### LESETEXT
Kein Ausbau A3

Gemeinsame Pressemitteilung Watt-Club und Montagsrunde, Nov. 2016:

Wozu noch breitere Autobahnen?

 

Der Kreistag Offenbach fordert, die ohnehin breite Piste der A3 zwischen Frankfurt-Süd und Hanau auf acht Spuren zu erweitern. Nicht nur angesichts der globalen Klimaschutzziele erscheint dieses Vorhaben absurd. Zweifellos verursacht die ungünstige Gewerbe- und Siedlungsstruktur unserer Region, auch im Kreis und dessen Kommunen, weit mehr Mobilität als in vergleichbaren Ballungsräumen. Und obendrein ist der Anteil des Autoverkehrs unverhältnismäßig hoch. Also bedarf es nicht breiterer Pisten, sondern eines klugen Konzepts, um den Autoverkehr zu mindern.

### BEREITGESTELLTES MATERIAL
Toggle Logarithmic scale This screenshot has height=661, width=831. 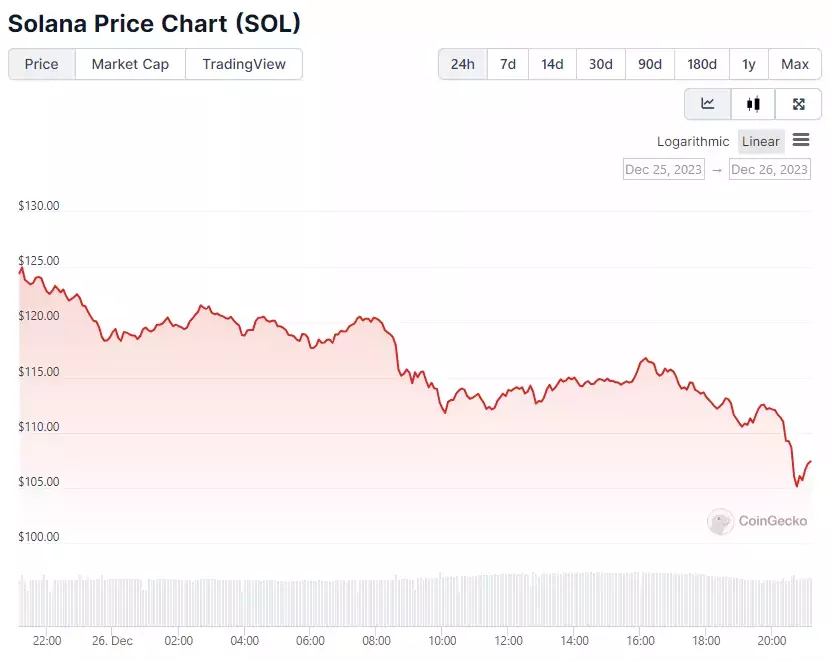point(693,142)
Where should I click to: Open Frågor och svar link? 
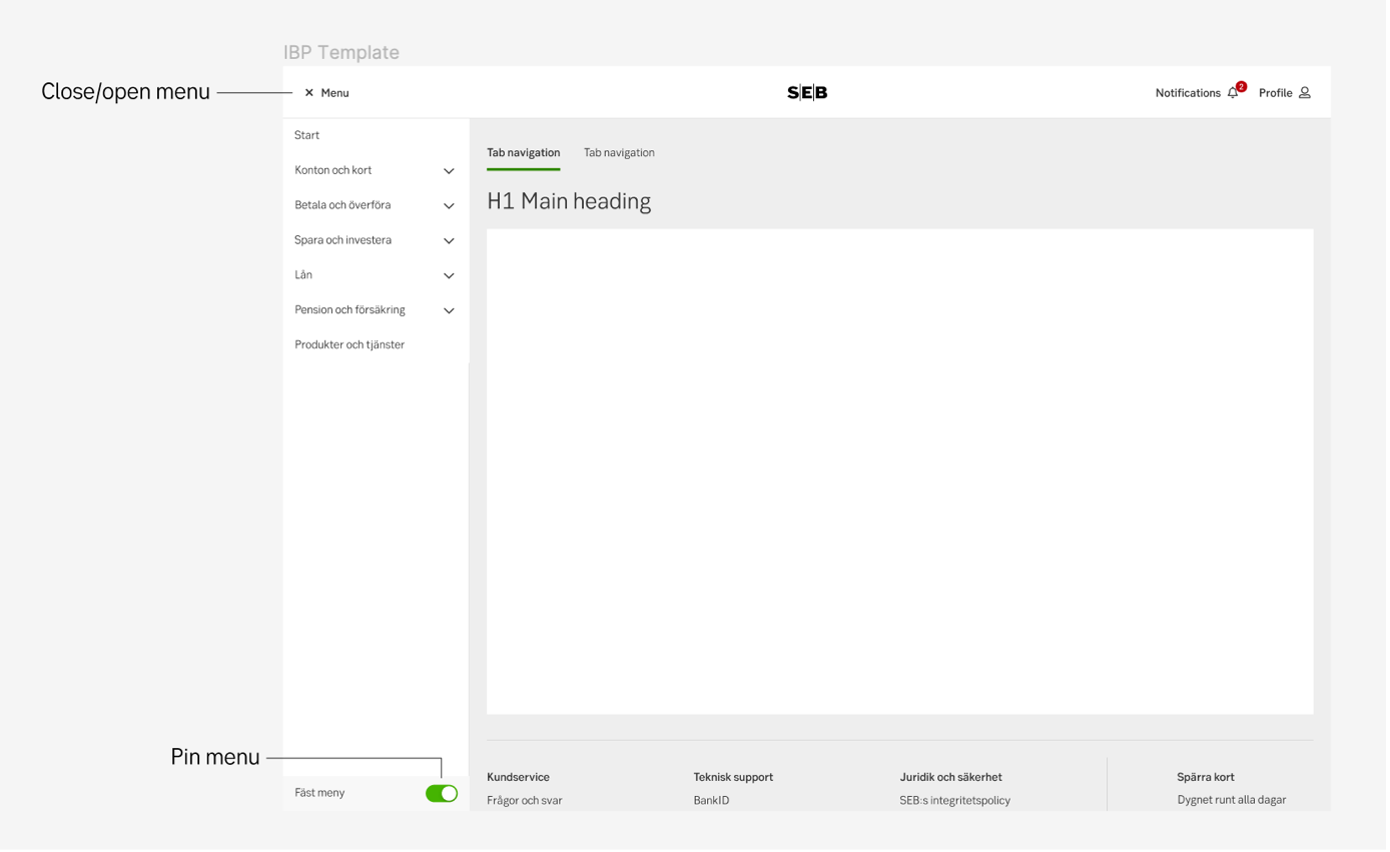[524, 800]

### AUFGABENSTELLUNG
Entnehmen Sie dem Text zum Ausbau der A3 den Abschnitt, der mit den Worten „Kein Ausbau A3“ beginnt und mit „Autoverkehr zu mindern.“ endet, und geben Sie ihn wortgetreu wieder.

### ÜBUNGSERGEBNIS
Kein Ausbau A3

Gemeinsame Pressemitteilung Watt-Club und Montagsrunde, Nov. 2016:

Wozu noch breitere Autobahnen?

 

Der Kreistag Offenbach fordert, die ohnehin breite Piste der A3 zwischen Frankfurt-Süd und Hanau auf acht Spuren zu erweitern. Nicht nur angesichts der globalen Klimaschutzziele erscheint dieses Vorhaben absurd. Zweifellos verursacht die ungünstige Gewerbe- und Siedlungsstruktur unserer Region, auch im Kreis und dessen Kommunen, weit mehr Mobilität als in vergleichbaren Ballungsräumen. Und obendrein ist der Anteil des Autoverkehrs unverhältnismäßig hoch. Also bedarf es nicht breiterer Pisten, sondern eines klugen Konzepts, um den Autoverkehr zu mindern.